**PERGUNTAS**
[a] Pode devolver, sem alterar nada, o trecho do texto sobre o livro Palavras-chave que começa nas palavras que contêm "O pano de fundo" e termina logo depois de "para o Brasil."?
[b] Como segue o texto sobre o livro Palavras-chave? Dê a continuação a partir da última frase mostrada.

**TRECHO FORNECIDO**
....

Pequeno vocabulário da cultura

Chegou às livrarias um livro fundamental para a compreensão do momento delicado que vive a cultura brasileira: Palavras-chave, do romancista e professor universitário Raymond Williams. A ideia do professor de Cambridge e autor de romances brilhantes como O povo dos montanhas negras (nas grandes universidades es­crever ficção e lecionar não são atividades que se ex­cluem) é ao mesmo tempo simples e engenhosa: Williams lis­tou algumas palavras decisi­vas para o vocabulário da cul­tura e investigou a utilização delas em diversos momentos históricos diferentes.

O pano de fundo é a óbvia constatação de que o significa­do das palavras é manipulado conforme os interesses domi­nantes, muito embora isso seja quase imperceptível. A pala­vra “capital”, por exemplo, evo­luiu de um termo técnico utili­zado em todos os sistemas eco­nômicos para a ordem econo­micamente dominadora. Wil­liams não perde detalhes que passam distantes do senso co­mum: a palavra “classe”, por exemplo, viu seu significado modificar-se quando começou a ser utilizada também no plu­ral. O livro, assim, é uma espé­cie de glossário ensaístico que os amantes dos dicionários po­derão usar como fonte de eti­mologia histórico-ideológica. Por sua vez, os interessados em crítica cultural com certe­za vão se inspirar na inteligên­cia detalhista de Williams. Pa­ra esses últimos, recomendo o brilhante verbete “intelec­tual”, urgente para o Brasil.

....

**DADOS ABAIXO**
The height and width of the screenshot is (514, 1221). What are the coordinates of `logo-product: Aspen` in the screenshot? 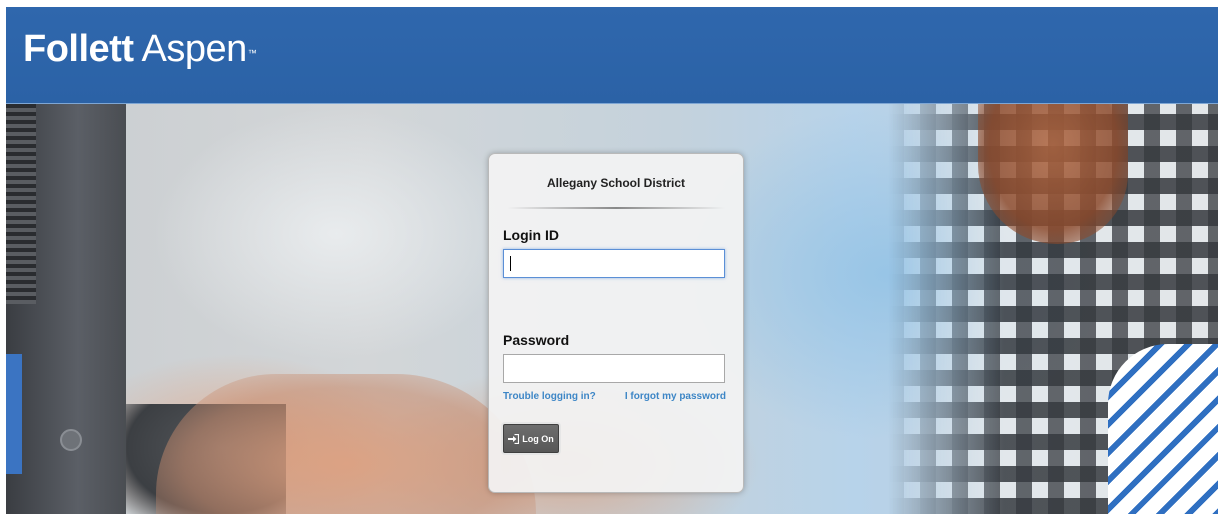 It's located at (194, 49).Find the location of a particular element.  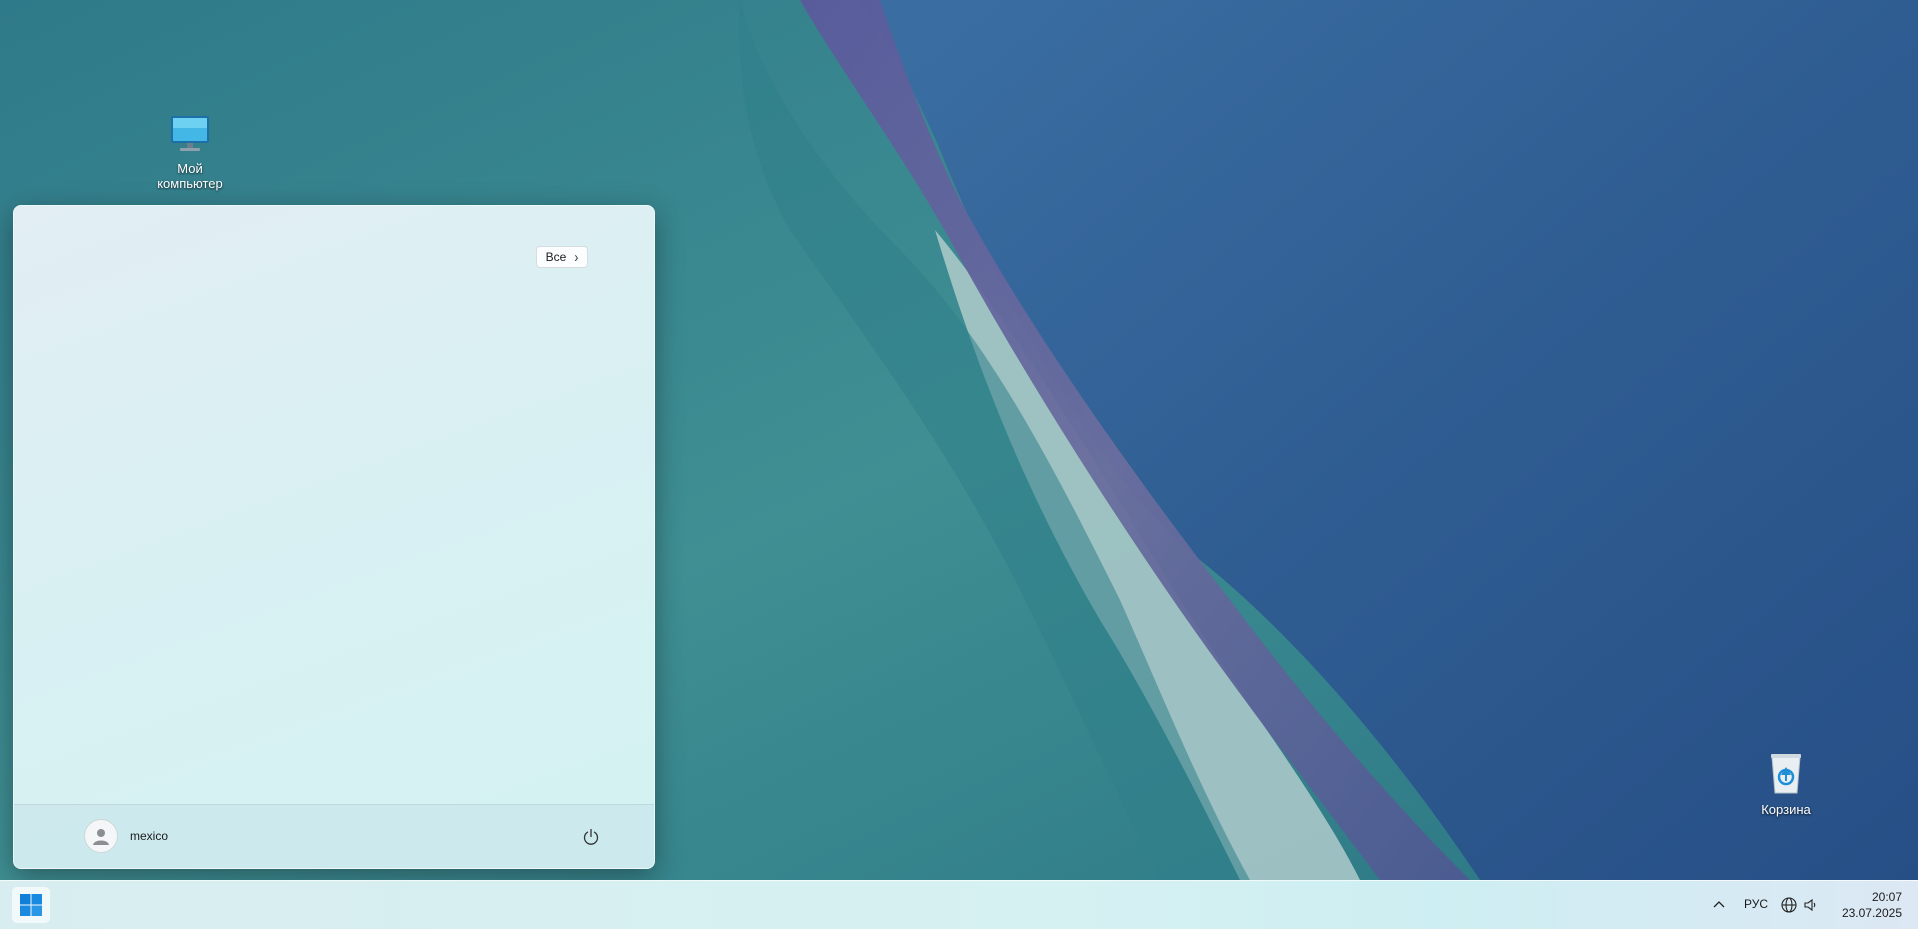

user-account-button: mexico is located at coordinates (126, 836).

....

**RESPOSTAS POR TAREFA**
[a]
O pano de fundo é a óbvia constatação de que o significa­do das palavras é manipulado conforme os interesses domi­nantes, muito embora isso seja quase imperceptível. A pala­vra “capital”, por exemplo, evo­luiu de um termo técnico utili­zado em todos os sistemas eco­nômicos para a ordem econo­micamente dominadora. Wil­liams não perde detalhes que passam distantes do senso co­mum: a palavra “classe”, por exemplo, viu seu significado modificar-se quando começou a ser utilizada também no plu­ral. O livro, assim, é uma espé­cie de glossário ensaístico que os amantes dos dicionários po­derão usar como fonte de eti­mologia histórico-ideológica. Por sua vez, os interessados em crítica cultural com certe­za vão se inspirar na inteligên­cia detalhista de Williams. Pa­ra esses últimos, recomendo o brilhante verbete “intelec­tual”, urgente para o Brasil.

[b]
No entanto, acho mais inte­ressante e produtivo procurar entender por que muita gente vai, de imediato, recusar um li­vro brilhante como esse: Wil­liams era marxista. Muito em­bora sejam bastante flexíveis, alguns dos verbetes deixam essa posição visível. A recusa aos principais estudiosos marxistas do século passado já está trazendo consequências graves para a cultura brasileira.

Como se sabe, a chamada New Left procurou, enquanto eram conhecidos os terríveis crimes do mundo socialista (os do capitalismo sempre foram mais claros...), encontrar novos caminhos tanto para a leitura de Marx quanto para a instala­ção do pensamento como um momento de crítica radical da sociedade. Para isso, tiveram coragem de enfrentar velhos paradigmas e reler diversos clássicos da filosofia. De novo, Palavras-chave pode servir de inspiração: Williams registra como ninguém o percurso des­ses diversos significados.

Infelizmente, no Brasil con­temporâneo Marx continua sendo lido como era trinta anos atrás, o que causa no mínimo dois desastres: os conservado­res, cada vez mais presentes no mundo cultural, ganham de pre­sente diversos argumentos pa­ra tentar provar a falta de atua­lidade do filósofo — e ganha a selvageria contemporânea do ca­pital; e, do mesmo jeito, nada de criativo, nem na universidade nem no debate mais amplo, apa­rece. Com Walter Benjamin, entre outros, infelizmente aconte­ce a mesma coisa.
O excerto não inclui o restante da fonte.